Classique
Malher, Viotti et le Philharmonique de Munich : la « Tragique » à la Philharmonie

Malher, Viotti et le Philharmonique de Munich : la « Tragique » à la Philharmonie

01 March 2023 | PAR Pascal Gauzes

Ce lundi 27 février, la salle Pierre Boulez de la Philharmonie s’est concentrée sur une version très attendue de la 6ème symphonie de Gustav Mahler par l’Orchestre Philharmonique de Munich. 1h30 de grande musique par un grand orchestre dirigé par le très attendu jeune prodige de la baguette : le chef d’orchestre suisse Lorenzo Viotti – chef d’orchestre désigné de l’Orchestre Philharmonique des Pays-Bas.

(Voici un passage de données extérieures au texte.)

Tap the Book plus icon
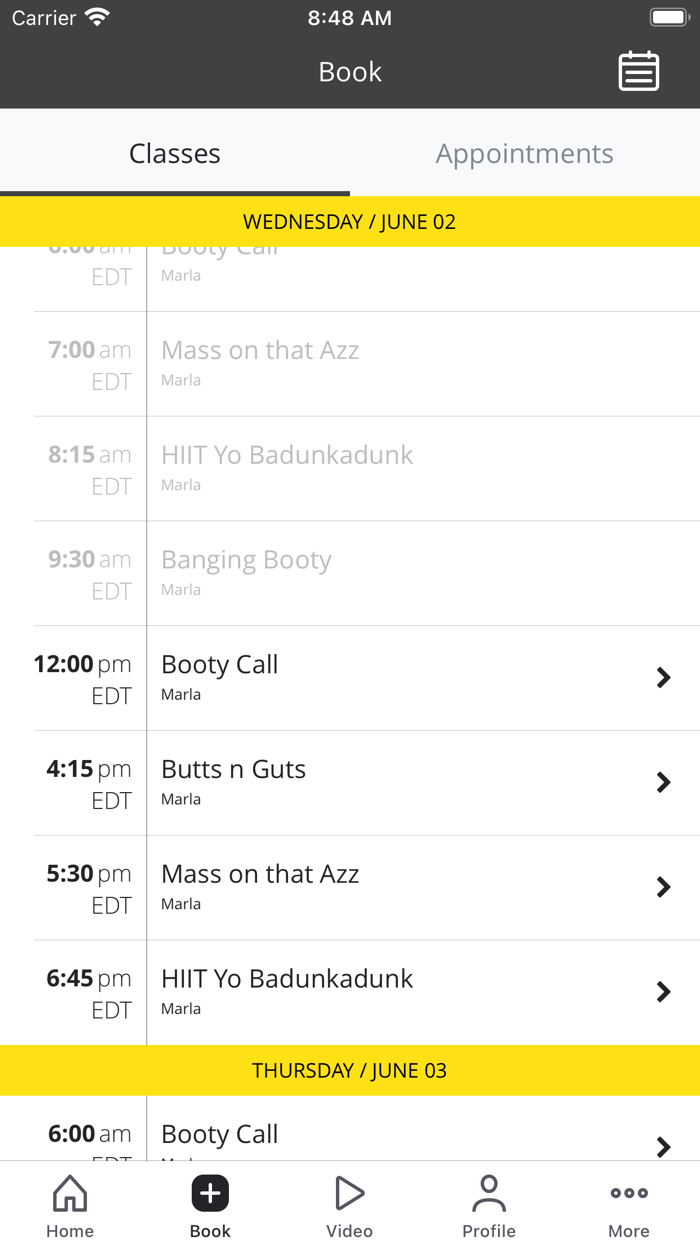 coord(210,1193)
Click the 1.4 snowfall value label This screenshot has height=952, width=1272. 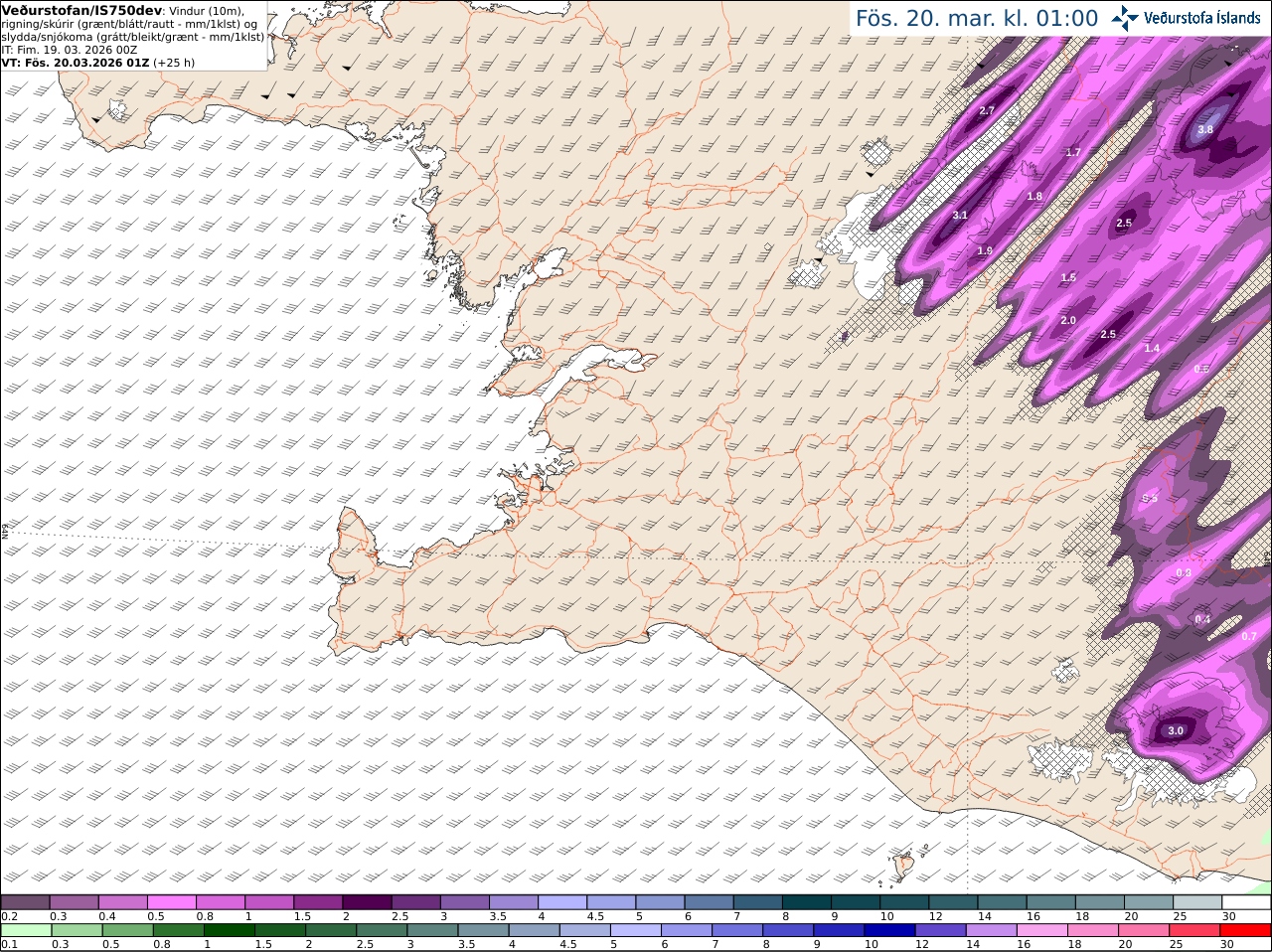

Il assurait ce concert en remplacement Valery Gergiev, proche de Poutine et remercié par le Philharmonique de Munich le 1er mars 2022 pour ne pas condamné l’invasion ukrainienne. 

L’élégance est au rendez-vous de cette soirée, où les musiciens, comme une grande partie du public, respectent le costume. Quant à Viotti, c’est tout simplement comme un mannequin qu’il rejoint son pupitre, souliers parfaitement vernis, silhouette de jaguar et queue-de-pie noir très, un peu trop, ajusté. Fidèle à sa réputation de grand communiquant (nous vous encourageons pour de très nombreuses raisons à le suivre sur Instagram), Lorenzo Viotti nous prépare tous, avec élégance et brio, à l’heure et demie de musique qui va suivre. 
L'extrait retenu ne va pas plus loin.